**Written instruction**: Copy out every one of the following entries line for line, keeping each line unchanged, and omit the pictures from your answer.
----- Raw data -----
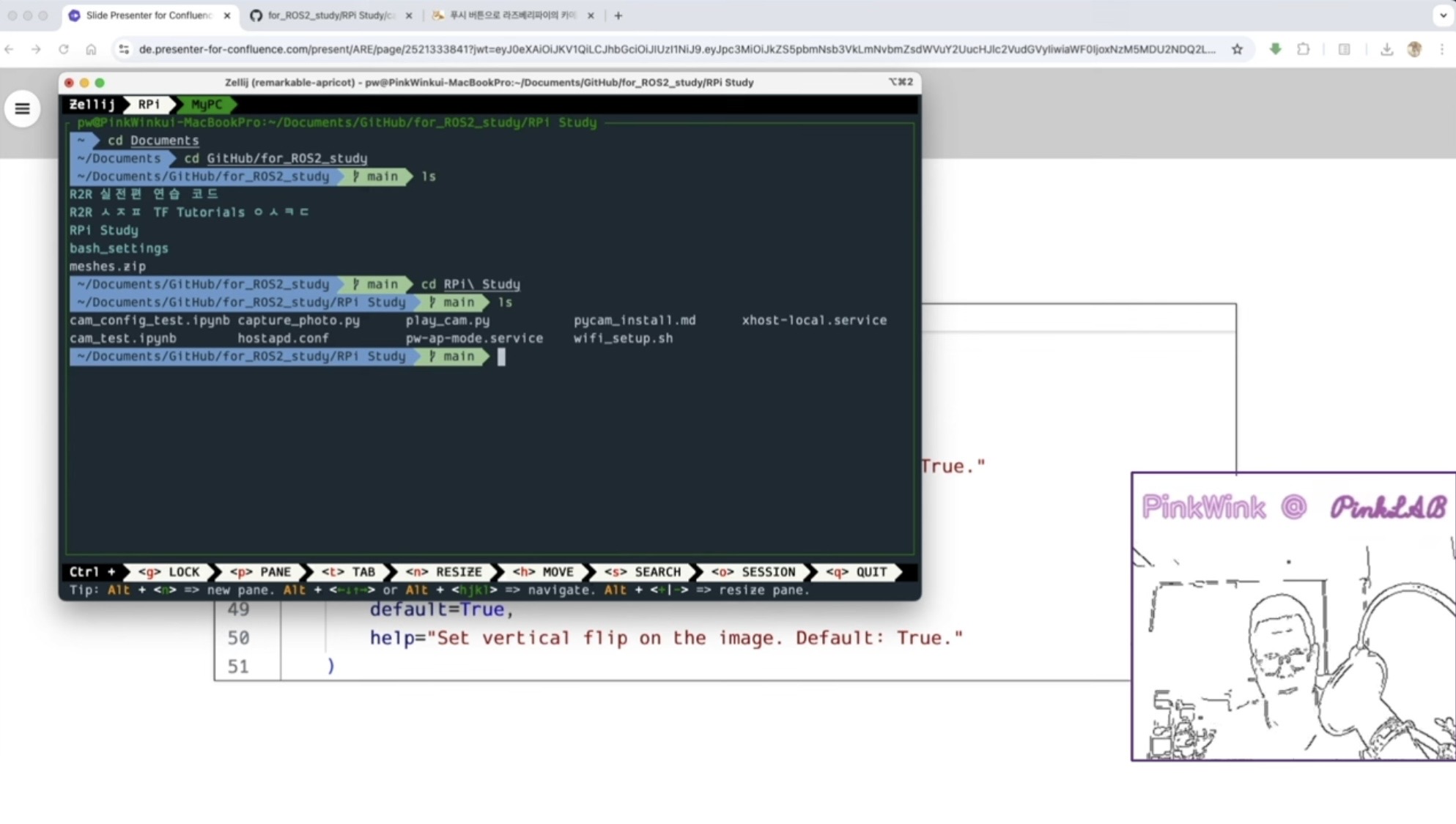Click the PinkWink webcam overlay thumbnail
Screen dimensions: 1456x824
pos(1293,617)
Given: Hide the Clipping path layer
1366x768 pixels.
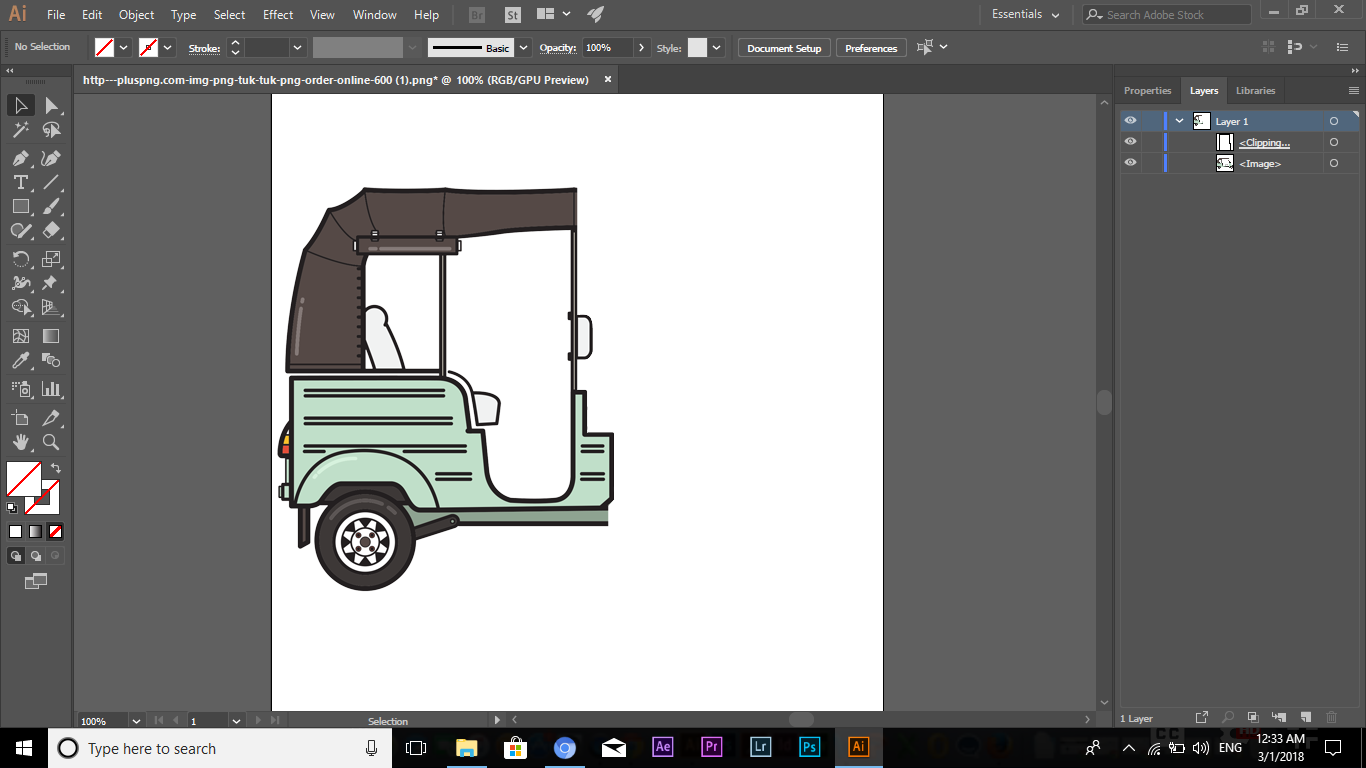Looking at the screenshot, I should coord(1130,141).
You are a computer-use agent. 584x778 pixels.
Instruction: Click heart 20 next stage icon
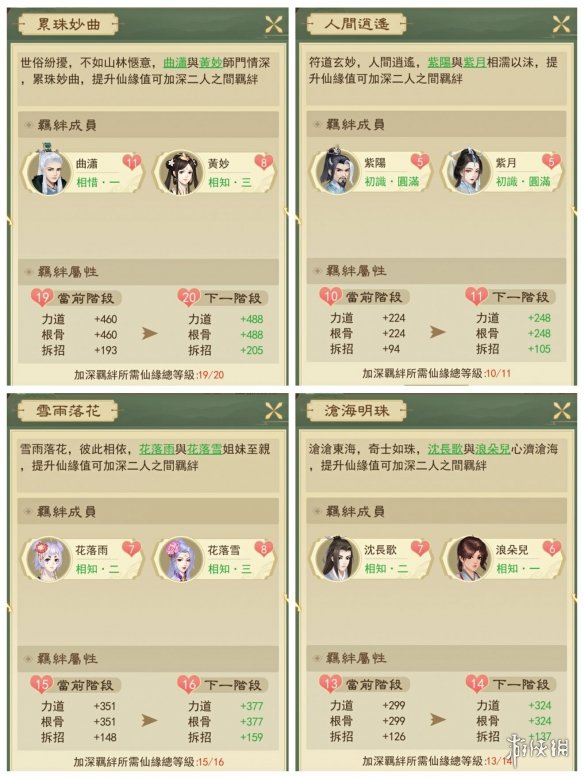[189, 298]
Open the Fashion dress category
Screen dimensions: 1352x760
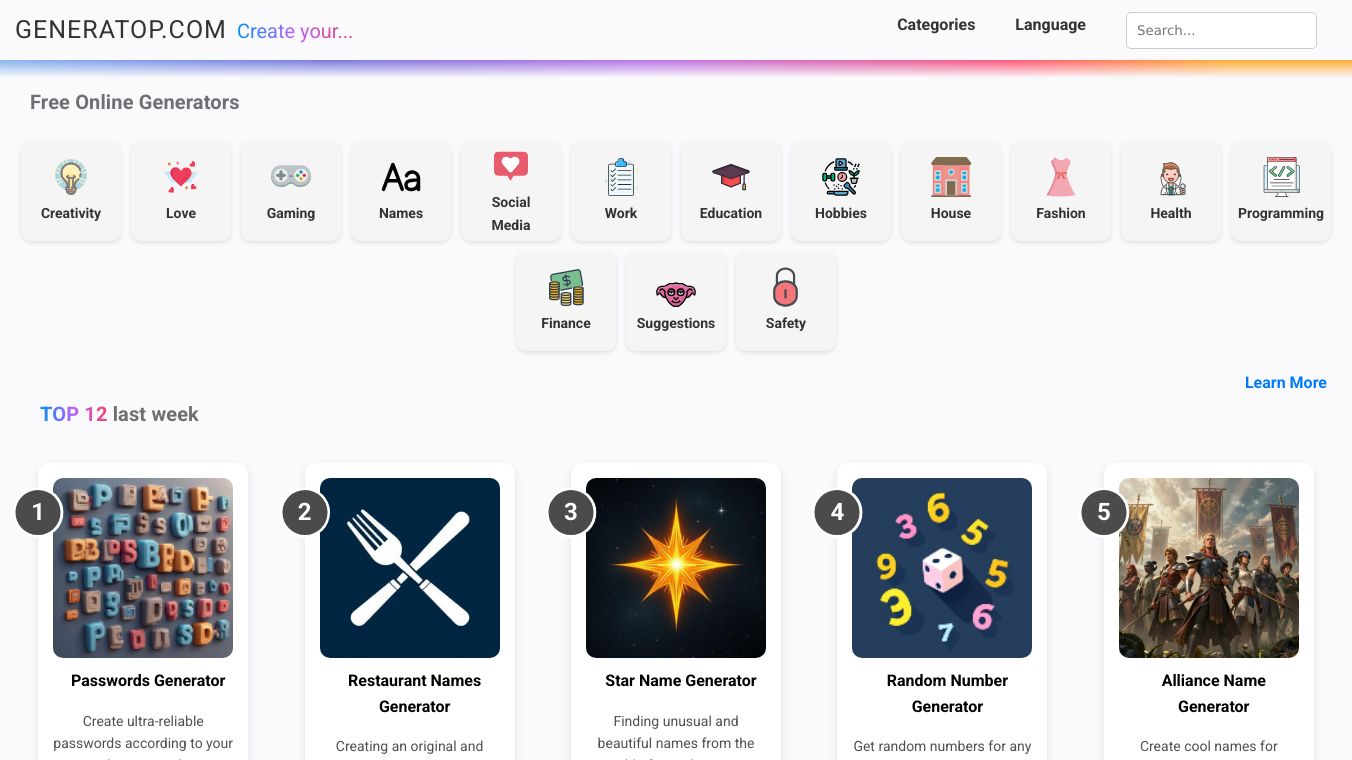point(1060,190)
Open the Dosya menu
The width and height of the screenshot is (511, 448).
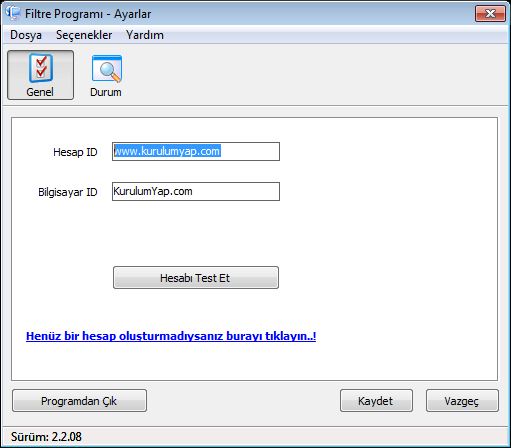pyautogui.click(x=26, y=35)
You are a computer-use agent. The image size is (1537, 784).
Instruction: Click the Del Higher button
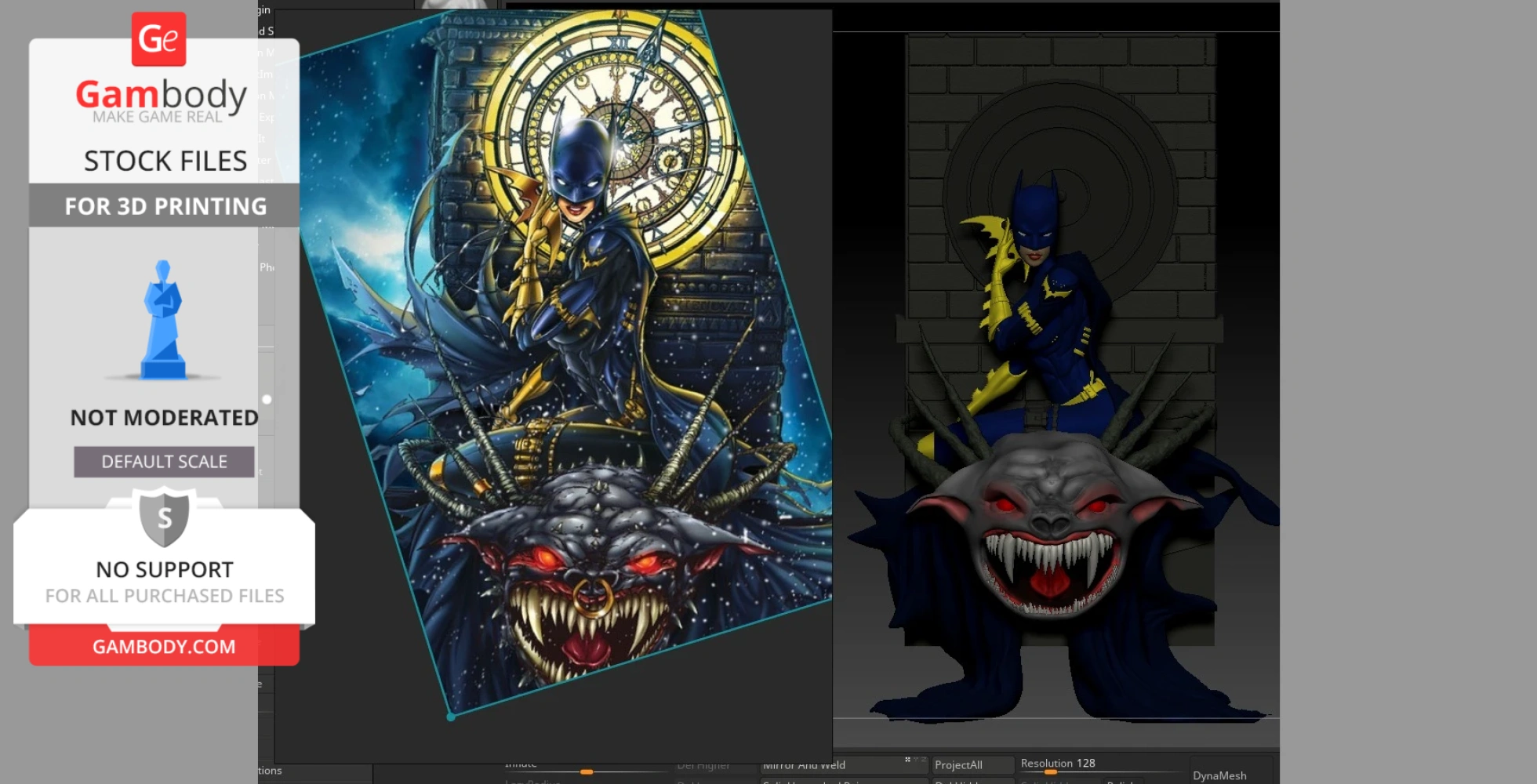[x=703, y=765]
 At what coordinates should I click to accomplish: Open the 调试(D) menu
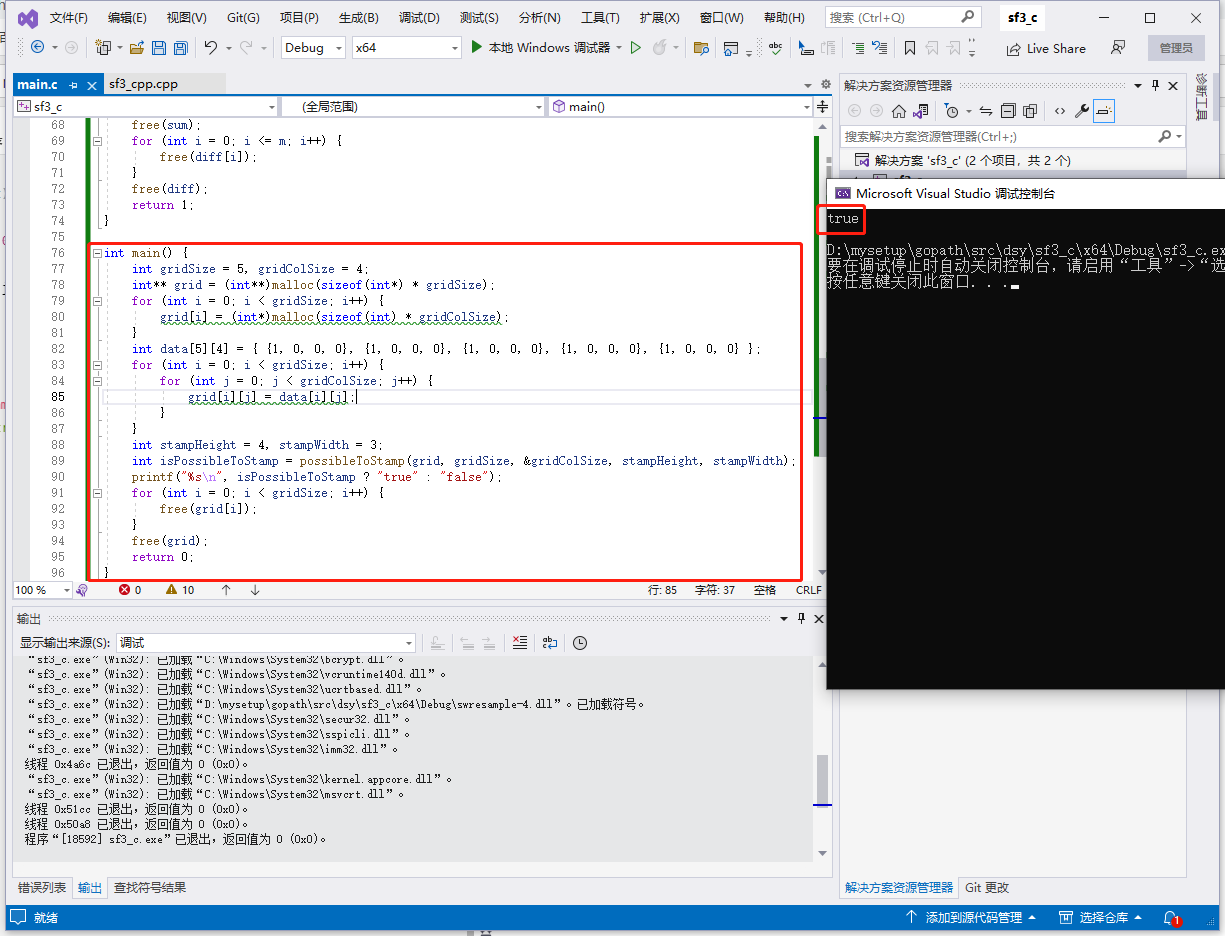[x=419, y=18]
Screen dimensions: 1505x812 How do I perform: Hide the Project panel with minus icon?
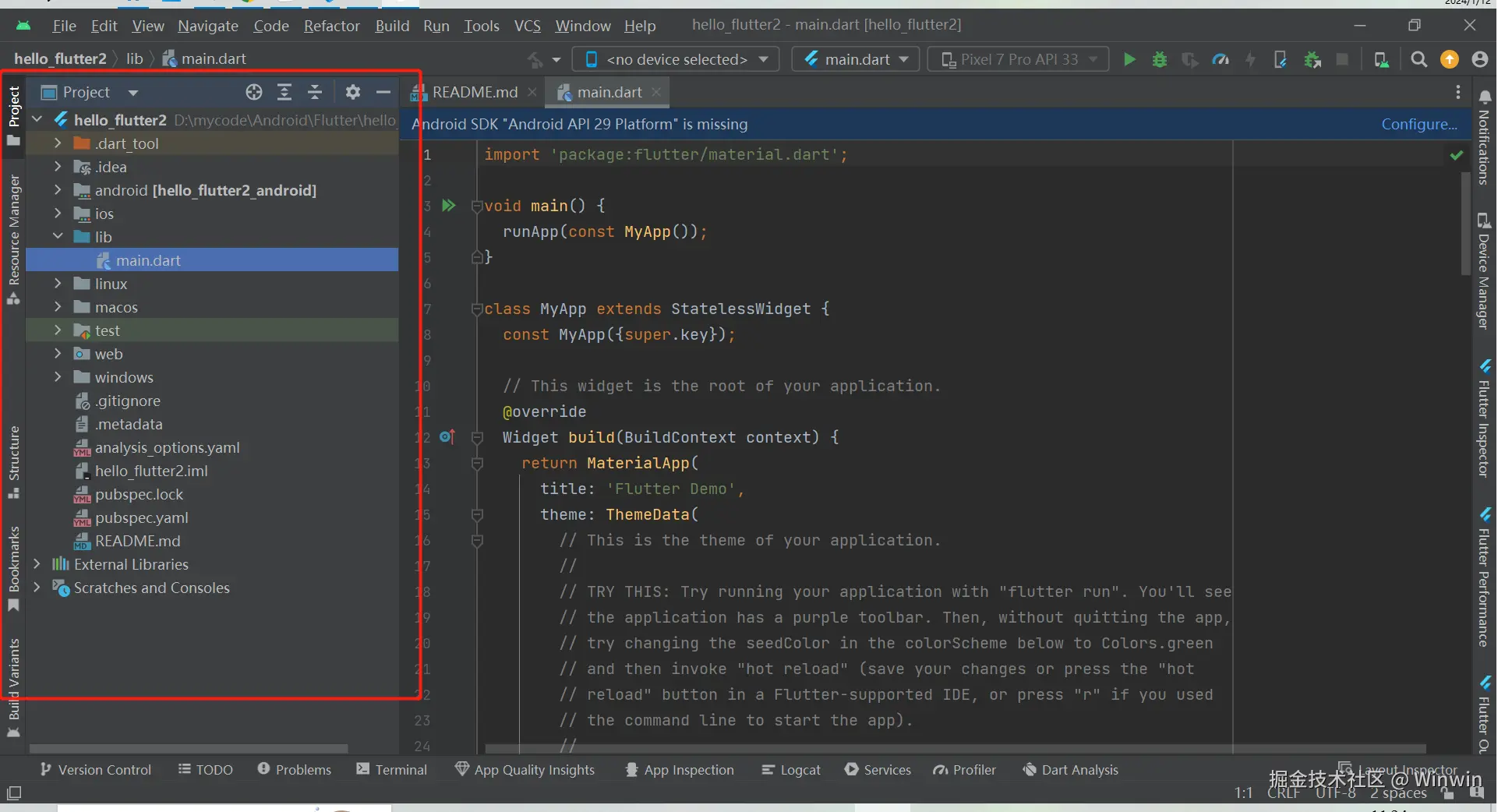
-----
**Final result**:
Click the PinkWink webcam overlay thumbnail
Screen dimensions: 1456x824
pos(1293,617)
Given: Hide the Clipping path layer
1366x768 pixels.
Looking at the screenshot, I should coord(1130,141).
You are a computer-use agent. 584x778 pixels.
Instruction: Click heart 20 next stage icon
[189, 298]
Open the Fashion dress category
Screen dimensions: 1352x760
point(1060,190)
Open the Dosya menu
The width and height of the screenshot is (511, 448).
pyautogui.click(x=26, y=35)
You are a computer-use agent. The image size is (1537, 784).
Instruction: Click the Del Higher button
[x=703, y=765]
 At what coordinates should I click to accomplish: Open the 调试(D) menu
[x=419, y=18]
Screen dimensions: 1505x812 How do I perform: Hide the Project panel with minus icon?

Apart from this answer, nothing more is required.